The expression is $\frac{\sqrt[3]{25}+1}{\sqrt[3]{25}-1}$

TO RATIONALISE :

The  given expression $\frac{\sqrt[3]{25}+1}{\sqrt[3]{25}-1}$

SOLUTION :

Given expression is $\frac{\sqrt[3]{25}+1}{\sqrt[3]{25}-1}$

Now solving the given expression as below :

$\frac{\sqrt[3]{25}+1}{\sqrt[3]{25}-1}$

$=\frac{5\sqrt{5}+1}{5\sqrt{5}-1}$

Multiplying and dividing by $5\sqrt{5}+1$  by the denominator's conjugate.

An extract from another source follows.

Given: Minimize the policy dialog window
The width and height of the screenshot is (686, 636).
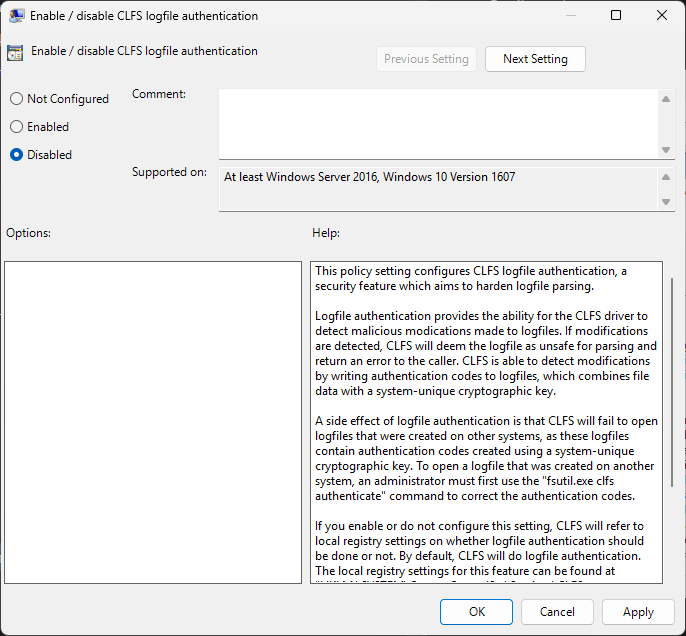Looking at the screenshot, I should (570, 16).
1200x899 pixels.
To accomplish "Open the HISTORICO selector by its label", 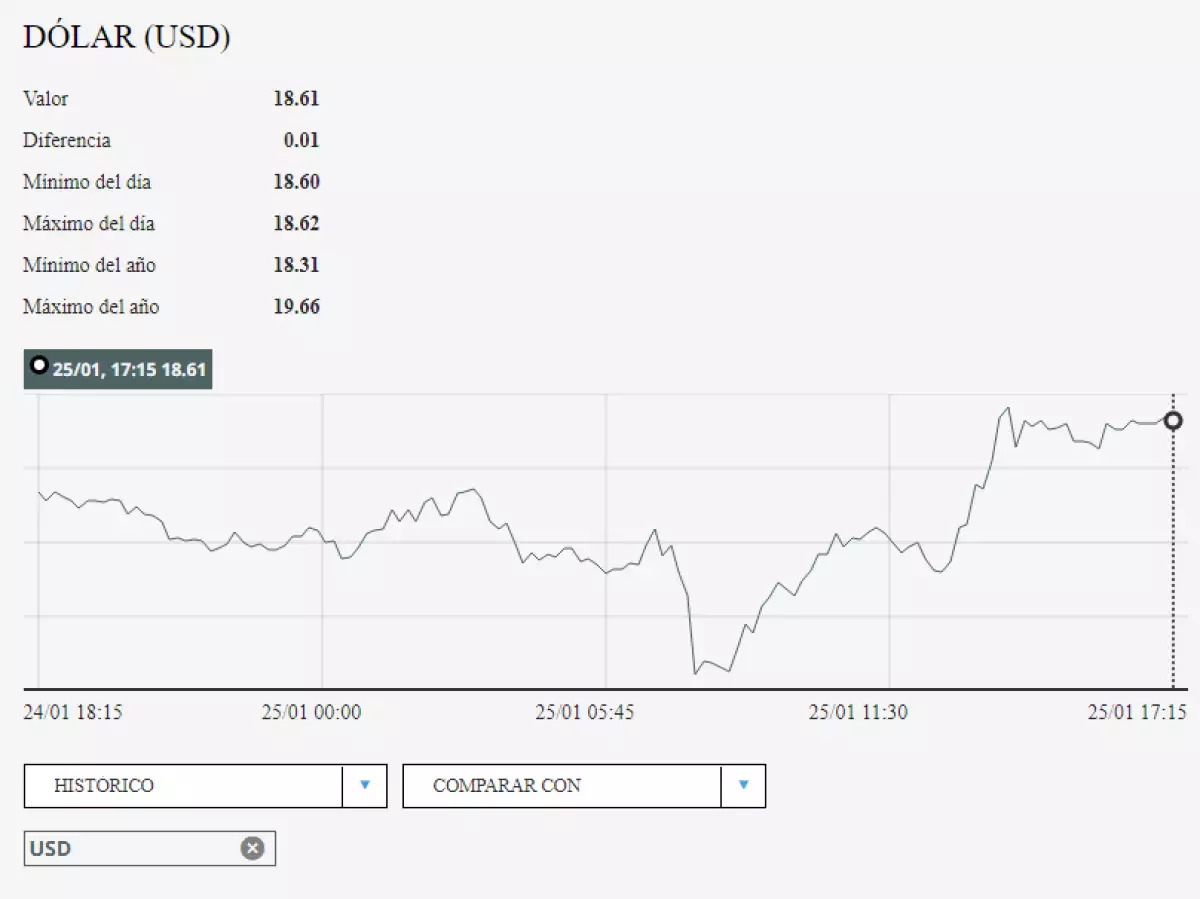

$=\frac{5\sqrt{5}+1}{5\sqrt{5}-1}\times \frac{5\sqrt{5}+1}{5\sqrt{5}+1}$

By using the Algebraic Identity :

$(a+b)(a-b)=a^2-b^2$

$=\frac{(5\sqrt{5}+1)^2}{(5\sqrt{5})^2-1^2}$

By using the Algebraic Identity :

$(a+b)^2=a^2+2ab+b^2$

$=\frac{(5\sqrt{5})^2+2(5\sqrt{5})(1)+1^2}{5^2(\sqrt{5})^2-1^2}$

$=\frac{5^2\sqrt{5}^2+10\sqrt{5}+1}{25(5)-1}$

By using the square root property

$\sqrt{x}^2=x$

$=\frac{25(5)+10\sqrt{5}+1}{125-1}$

$=\frac{125+10\sqrt{5}+1}{124}$

By adding the like terms

$=\frac{126+10\sqrt{5}}{124}$

After simplifying the terms,

$=\frac{63+5\sqrt{5}}{62}$

$\frac{\sqrt[3]{25}+1}{\sqrt[3]{25}-1}=\frac{63+5\sqrt{5}}{62}$

∴ the given expression $\frac{\sqrt[3]{25}+1}{\sqrt[3]{25}-1}$ rationalised into $\frac{63+5\sqrt{5}}{62}$.